韓国のドイツ風住宅 ― 2024/10/27
今から10数年ほど前、韓国の新聞に「ドイツ風住宅」の広告が載ったことがあります。 都会からちょっと離れた田園風景の土地で、第一期として何軒かの建売住宅を販売するものでした。 ですから最終的には十数軒か何十軒かの団地になるようでした。
ところで、なぜドイツ風なのか? 韓国では何かドイツ文化が流行しているのかとも思いましたが、そんなことはありませんでした。 ですからその時は、一風変わった住宅をアピールする宣伝戦略なのだろうと思いました。
それから何年かして、『国際市場で逢いましょう』という韓国映画がヒットしました。 家族を守り支えるためにベトナム戦争などの戦乱を体験し、ドイツに出稼ぎに行ったりした男の物語でした。 ここにドイツが出てきます。
軍事政権時代だった1960年代後半~70年代前半、貧しかった韓国ではドイツ(当時は西ドイツ)への出稼ぎ労働者が募集されていました。 男なら炭鉱夫、女なら看護助手です。 映画の主人公は男でしたからドイツの炭鉱に行ったのですが、同時に募集された女性は看護助手としてドイツの病院・療養所等に行きました。 そして彼らは何年か働いて稼ぎ、契約が終わると韓国に帰ってきました。
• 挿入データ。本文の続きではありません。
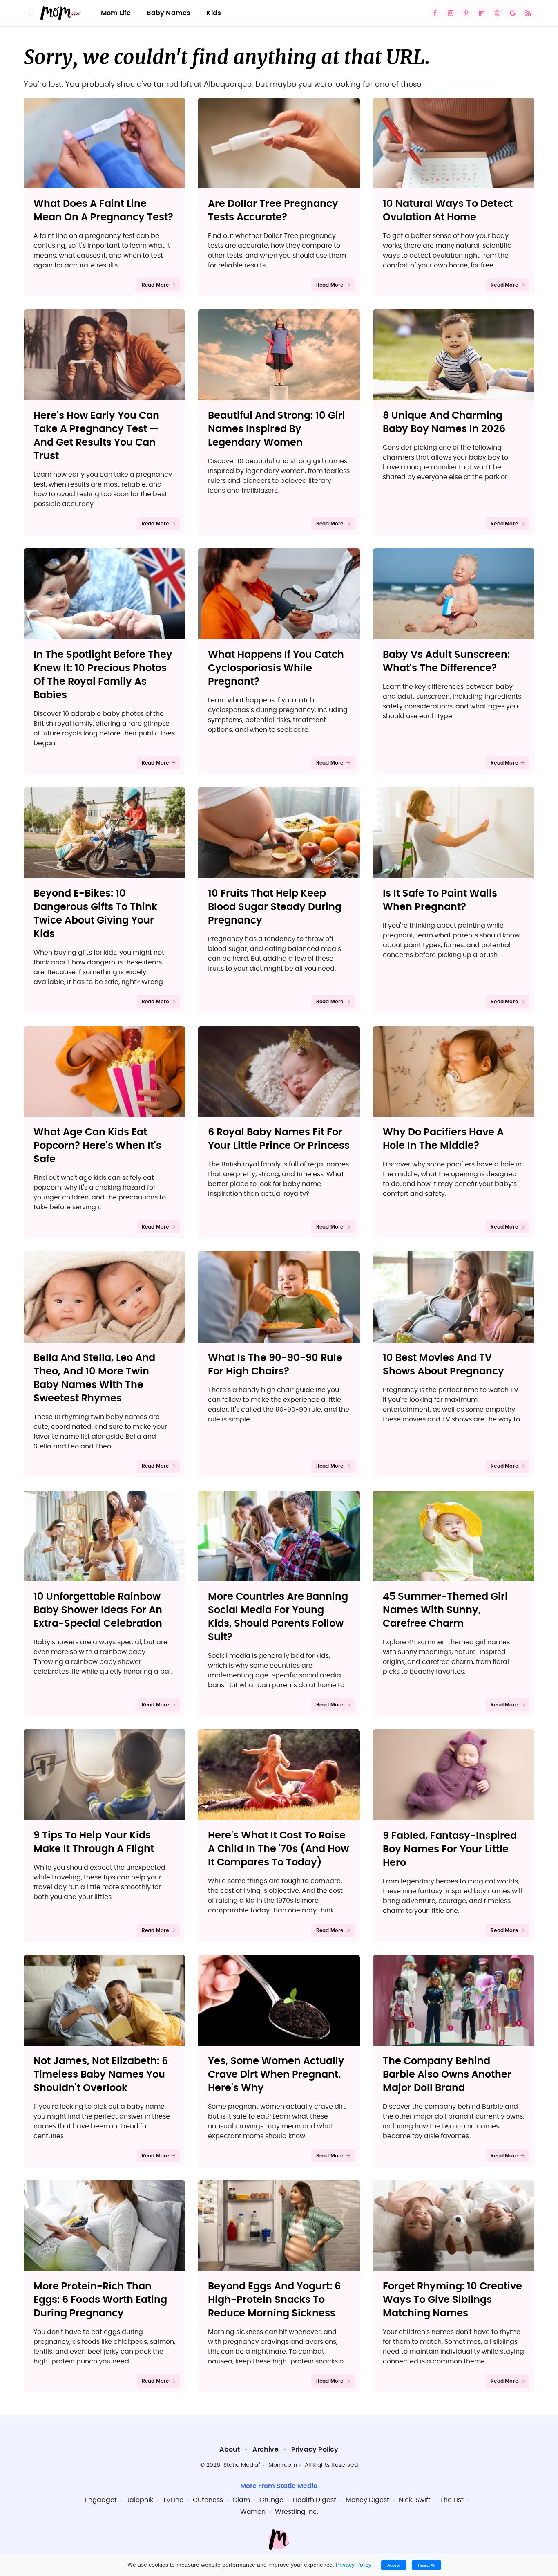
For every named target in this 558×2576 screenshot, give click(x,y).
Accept (393, 2565)
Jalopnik (139, 2500)
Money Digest (367, 2500)
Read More (155, 284)
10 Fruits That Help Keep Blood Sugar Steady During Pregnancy (274, 907)
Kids (213, 13)
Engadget (101, 2500)
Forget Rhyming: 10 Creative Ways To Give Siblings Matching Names (452, 2300)
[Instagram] (450, 13)
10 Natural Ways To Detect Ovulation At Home (448, 210)
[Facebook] (435, 13)
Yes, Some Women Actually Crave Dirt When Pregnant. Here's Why (276, 2074)
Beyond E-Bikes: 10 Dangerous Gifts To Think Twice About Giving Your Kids (95, 914)
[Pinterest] (466, 13)
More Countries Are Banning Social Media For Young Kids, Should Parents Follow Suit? (278, 1617)
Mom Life (116, 13)
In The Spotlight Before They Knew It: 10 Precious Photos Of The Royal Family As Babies (102, 675)
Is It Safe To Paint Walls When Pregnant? (440, 900)
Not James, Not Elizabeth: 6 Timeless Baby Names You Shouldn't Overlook (100, 2074)
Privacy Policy (315, 2449)
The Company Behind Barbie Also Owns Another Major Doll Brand (447, 2074)
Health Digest (314, 2500)
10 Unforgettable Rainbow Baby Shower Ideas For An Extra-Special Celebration (97, 1610)
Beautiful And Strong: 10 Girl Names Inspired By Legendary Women (276, 429)
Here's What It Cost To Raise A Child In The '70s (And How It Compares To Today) (278, 1849)
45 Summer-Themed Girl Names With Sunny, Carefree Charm (445, 1610)
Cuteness (208, 2500)
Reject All (426, 2565)
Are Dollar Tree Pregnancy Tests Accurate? (273, 210)
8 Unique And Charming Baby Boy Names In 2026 (444, 422)
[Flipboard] (481, 13)
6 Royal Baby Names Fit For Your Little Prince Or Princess (279, 1139)
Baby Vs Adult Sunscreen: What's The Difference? (446, 661)
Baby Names (168, 13)
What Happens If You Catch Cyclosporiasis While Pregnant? (276, 668)
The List (452, 2500)
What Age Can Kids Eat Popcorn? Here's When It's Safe (97, 1146)
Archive (265, 2449)
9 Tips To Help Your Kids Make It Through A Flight (93, 1842)
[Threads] (497, 13)
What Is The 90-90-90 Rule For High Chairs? (275, 1365)
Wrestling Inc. (296, 2512)
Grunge (271, 2500)
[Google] (513, 13)
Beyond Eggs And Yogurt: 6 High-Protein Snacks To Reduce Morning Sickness (274, 2300)
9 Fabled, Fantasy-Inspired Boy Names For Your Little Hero (450, 1849)
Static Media (240, 2465)
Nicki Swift (415, 2500)
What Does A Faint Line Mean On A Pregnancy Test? (103, 210)
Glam (241, 2500)
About (229, 2449)
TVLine (173, 2500)
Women (253, 2512)
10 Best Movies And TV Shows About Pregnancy (443, 1365)
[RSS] (528, 13)
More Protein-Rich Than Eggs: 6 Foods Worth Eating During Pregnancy (100, 2300)
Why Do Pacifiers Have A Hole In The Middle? (443, 1139)
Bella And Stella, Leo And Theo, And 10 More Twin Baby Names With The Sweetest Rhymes (94, 1378)
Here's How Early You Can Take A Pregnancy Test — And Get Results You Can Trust (96, 436)
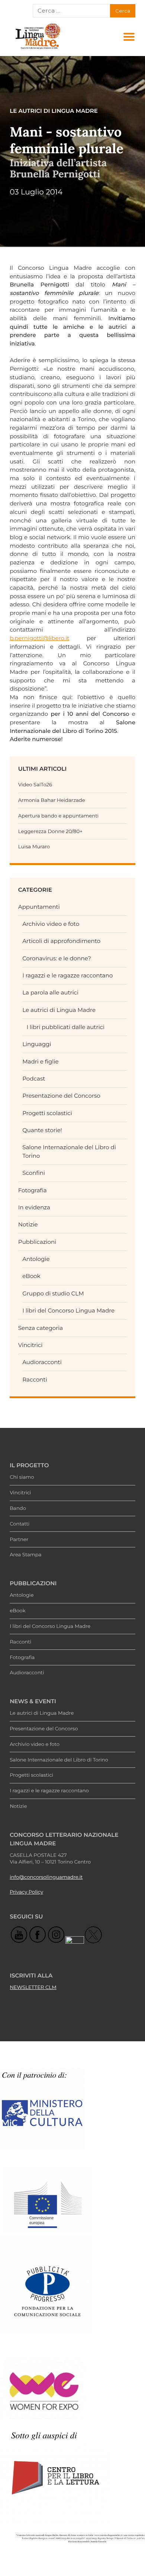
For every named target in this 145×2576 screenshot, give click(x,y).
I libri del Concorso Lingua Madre (68, 1310)
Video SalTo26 (35, 785)
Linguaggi (36, 1044)
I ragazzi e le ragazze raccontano (67, 975)
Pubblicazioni (37, 1241)
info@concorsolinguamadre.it (46, 1877)
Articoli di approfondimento (61, 940)
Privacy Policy (26, 1892)
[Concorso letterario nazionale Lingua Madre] (37, 48)
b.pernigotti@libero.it (39, 638)
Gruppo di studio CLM (53, 1293)
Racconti (34, 1379)
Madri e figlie (40, 1061)
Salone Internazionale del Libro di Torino (59, 1760)
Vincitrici (30, 1344)
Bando (18, 1508)
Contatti (19, 1524)
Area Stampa (25, 1555)
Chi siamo (22, 1477)
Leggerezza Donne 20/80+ (50, 832)
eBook (31, 1275)
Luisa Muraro (34, 847)
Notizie (28, 1224)
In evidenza (34, 1207)
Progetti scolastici (47, 1113)
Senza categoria (40, 1327)
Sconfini (33, 1172)
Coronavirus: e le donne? (56, 958)
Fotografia (32, 1190)
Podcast (33, 1078)
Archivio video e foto (50, 923)
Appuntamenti (39, 906)
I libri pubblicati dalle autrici (65, 1026)
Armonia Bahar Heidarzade (51, 800)
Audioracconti (42, 1362)
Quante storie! (42, 1130)
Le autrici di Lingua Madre (59, 1009)
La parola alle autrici (50, 992)
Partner (19, 1540)
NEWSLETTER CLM (33, 1987)
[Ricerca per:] (71, 10)
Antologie (35, 1258)
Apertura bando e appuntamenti (58, 816)
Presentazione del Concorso (61, 1095)
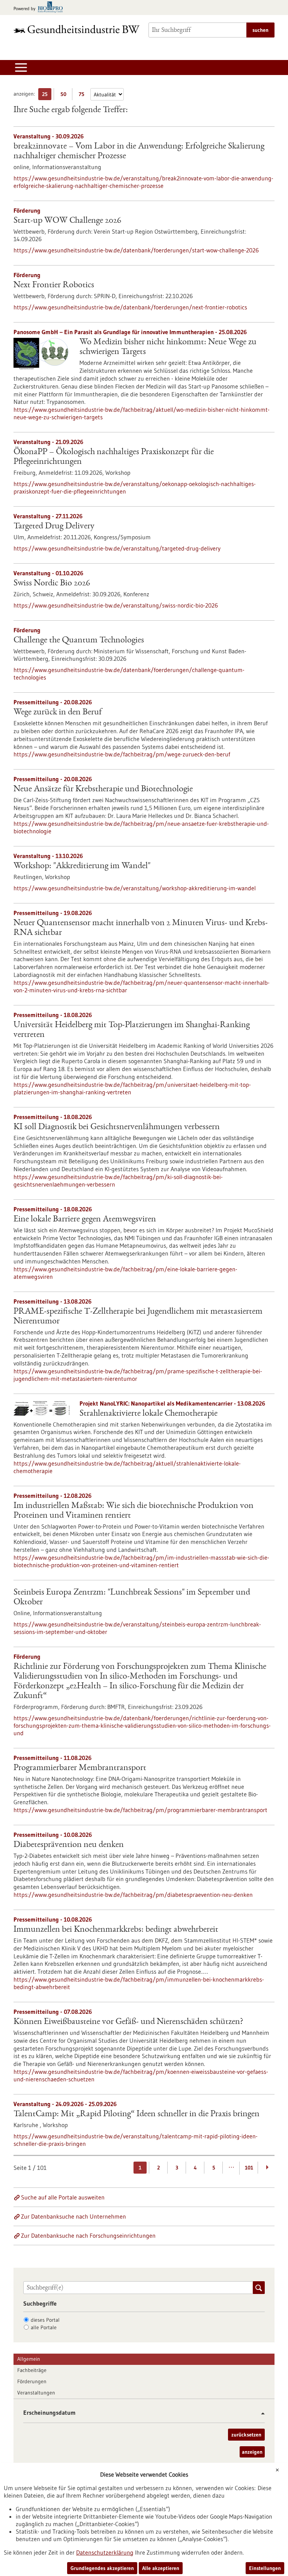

映画では韓国に帰ってその後の物語に続くのですが、実は一部の韓国女性がドイツに残ったのです。 看護助手は看護師の補助作業で、患者の身の回りの世話をします。 一番大変なのが沐浴や排せつの世話ですが、韓国から来た看護助手らは小さい身体で大柄なドイツ人患者らを嫌がらずに誠心誠意で世話をしました。 そうすると患者の息子たちがその姿を見て感動し、惚れ込んで求婚したそうです。
詳しい数は分かりませんが、看護助手の韓国女性がドイツ男性と結婚した例がかなりあったと聞きました。 その結婚式には韓国の家族が参加できず、男性側は家族・親戚等大勢だったが女性側はごくわずかの友人のみ、という式だったそうです。 その時、花嫁は韓国の母親から送られてきた韓服を着たそうです。
また韓国の家族のためにまだまだ儲けねばならないと新たな在留資格を取ってドイツに残ったり、同じく派遣された男性炭鉱夫と結婚してドイツにそのまま定着した女性もいました。
それから数十年が経ち、彼女らは老境とともに望郷の念が募り、韓国へ帰ろうとする動きが出てきたのです。 冒頭の「ドイツ風住宅」というのは、そういった彼女たちのための家だったのです。 更にそれがこれまでの韓国にはないモダンでシャレた住宅ということで、ドイツとは関係のない韓国人にも需要が出てきたようです。
韓国の新聞の載った建売住宅の広告なんて本来はどうでもいいことなのですが、その背景をちょっと調べると、韓国現代史の新しい知識を得ることができました。 雑学でも知識が広がれば、興味がさらに深くなりますね。